UPDATE 3/20/2014 7PM: An earlier version of this post misstated the previous report’s findings. The Koch brothers were first estimated to hold 2 million acres, an amount of land potentially worth $100 billion.
The Keystone XL pipeline isn’t just about oil and gas companies. It’s also about the Koch brothers and their vast influence over the Republican party. That influence extends as well to Canada’s oil sands, the the Washington Post reports: a subsidiary of Koch Industries, owned by bros Charles and David, is the land’s largest lease holder.
The parcel of land controlled by the Kochs covers 1.1 million acres, according to the International Forum on Globalization, a liberal think tank. That’s an area roughly the size of Delaware, and more than what’s owned by Royal Dutch Shell, Conoco Phillips, Suncor, Exxon Mobil, Chevron or any of the Chinese companies that have invested in the oil sands.
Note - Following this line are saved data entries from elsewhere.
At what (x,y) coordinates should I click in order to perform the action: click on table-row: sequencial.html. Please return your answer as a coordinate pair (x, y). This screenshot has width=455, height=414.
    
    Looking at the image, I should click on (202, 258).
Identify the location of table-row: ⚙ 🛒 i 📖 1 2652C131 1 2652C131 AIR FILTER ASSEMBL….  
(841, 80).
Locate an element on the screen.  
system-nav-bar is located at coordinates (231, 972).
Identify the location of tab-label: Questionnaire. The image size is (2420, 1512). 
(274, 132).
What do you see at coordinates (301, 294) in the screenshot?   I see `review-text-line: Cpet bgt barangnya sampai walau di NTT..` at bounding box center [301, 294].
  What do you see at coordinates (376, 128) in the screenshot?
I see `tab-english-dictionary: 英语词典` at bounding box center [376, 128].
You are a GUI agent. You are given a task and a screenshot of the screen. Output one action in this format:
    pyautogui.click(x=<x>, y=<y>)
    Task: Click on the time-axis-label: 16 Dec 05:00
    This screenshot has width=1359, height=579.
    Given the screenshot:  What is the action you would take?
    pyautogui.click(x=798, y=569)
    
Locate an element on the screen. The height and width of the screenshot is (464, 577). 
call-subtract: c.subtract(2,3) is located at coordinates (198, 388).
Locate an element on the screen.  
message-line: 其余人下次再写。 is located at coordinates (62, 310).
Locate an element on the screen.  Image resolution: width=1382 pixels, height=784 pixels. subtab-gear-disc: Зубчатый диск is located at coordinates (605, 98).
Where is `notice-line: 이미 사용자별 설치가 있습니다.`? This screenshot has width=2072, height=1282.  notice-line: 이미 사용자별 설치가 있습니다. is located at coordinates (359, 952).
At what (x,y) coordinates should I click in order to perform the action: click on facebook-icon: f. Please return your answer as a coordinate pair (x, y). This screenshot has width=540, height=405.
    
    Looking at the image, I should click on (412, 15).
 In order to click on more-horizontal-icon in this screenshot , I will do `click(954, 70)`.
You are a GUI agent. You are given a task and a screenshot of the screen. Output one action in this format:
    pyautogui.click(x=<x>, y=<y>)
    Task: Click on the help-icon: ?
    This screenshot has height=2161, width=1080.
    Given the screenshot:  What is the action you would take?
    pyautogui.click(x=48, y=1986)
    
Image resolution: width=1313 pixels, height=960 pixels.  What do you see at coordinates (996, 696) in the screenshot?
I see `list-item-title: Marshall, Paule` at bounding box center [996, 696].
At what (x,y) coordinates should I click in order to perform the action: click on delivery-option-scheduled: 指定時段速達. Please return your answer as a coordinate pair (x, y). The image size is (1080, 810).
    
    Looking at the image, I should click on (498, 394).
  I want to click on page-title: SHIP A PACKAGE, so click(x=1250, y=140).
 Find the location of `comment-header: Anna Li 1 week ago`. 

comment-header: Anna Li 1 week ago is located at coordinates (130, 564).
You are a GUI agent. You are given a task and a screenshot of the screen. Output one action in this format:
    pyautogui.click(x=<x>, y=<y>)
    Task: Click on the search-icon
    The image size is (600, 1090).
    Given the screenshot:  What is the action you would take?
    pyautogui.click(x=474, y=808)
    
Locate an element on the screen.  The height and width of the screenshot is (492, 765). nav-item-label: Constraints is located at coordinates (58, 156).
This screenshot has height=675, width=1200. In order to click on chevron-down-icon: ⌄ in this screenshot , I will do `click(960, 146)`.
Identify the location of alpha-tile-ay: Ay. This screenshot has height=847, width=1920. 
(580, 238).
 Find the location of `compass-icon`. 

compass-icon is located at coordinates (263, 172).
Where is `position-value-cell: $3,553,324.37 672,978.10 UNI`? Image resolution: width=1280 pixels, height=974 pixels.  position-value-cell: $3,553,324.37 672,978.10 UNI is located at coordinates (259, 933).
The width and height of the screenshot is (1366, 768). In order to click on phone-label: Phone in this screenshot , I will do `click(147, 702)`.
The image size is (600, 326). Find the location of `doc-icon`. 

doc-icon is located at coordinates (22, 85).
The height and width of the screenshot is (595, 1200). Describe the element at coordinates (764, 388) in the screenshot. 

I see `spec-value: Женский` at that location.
An earlier report from IGF put the Koch’s land holdings at nearly 2 million acres, an amount, it estimated, that put them in a position to reap as much as $100 billion from Keystone. This new report revises down the estimate, but an oil sands expert at the University of Alberta who was contacted by the post called the holdings “significant.” The Kochs, for their part, continue to insist that they have no financial stake in the pipeline — but it’s getting a lot harder to believe them. Here’s more from the Post:
The link between Koch and Keystone XL is, however, indirect at best. Koch’s oil production in northern Alberta is “negligible,” according to industry sources and quarterly publications of the provincial government. Moreover, Koch has not reserved any space in the Keystone XL pipeline, a process that usually takes place before a pipeline is built. The pipeline also does not run anywhere near Koch’s refining facilities. And TransCanada, owner of the Keystone routes, says Koch is not expected to be one of the pipeline’s customers.
Still, the activist group that is publicizing the figures about Koch holdings in the oil sands – the International Forum on Globalization – is arguing that Koch will benefit indirectly. The IFG contends that the Keystone XL pipeline will create competition among rail and other pipelines and lower transportation costs for all oil sands producers, bolstering profit margins and making additional reserves economically viable.
…“The biggest way Koch could benefit from Keystone is by the pipeline’s acting as the ‘keystone’ of oil industry strategy to increase the ‘takeaway’ capacity for producers of Canadian crude, whereby getting more oil to more lucrative markets, and ending the deep discounts on Canadian crude currently glutting markets,” said IFG’s [Victor] Menotti.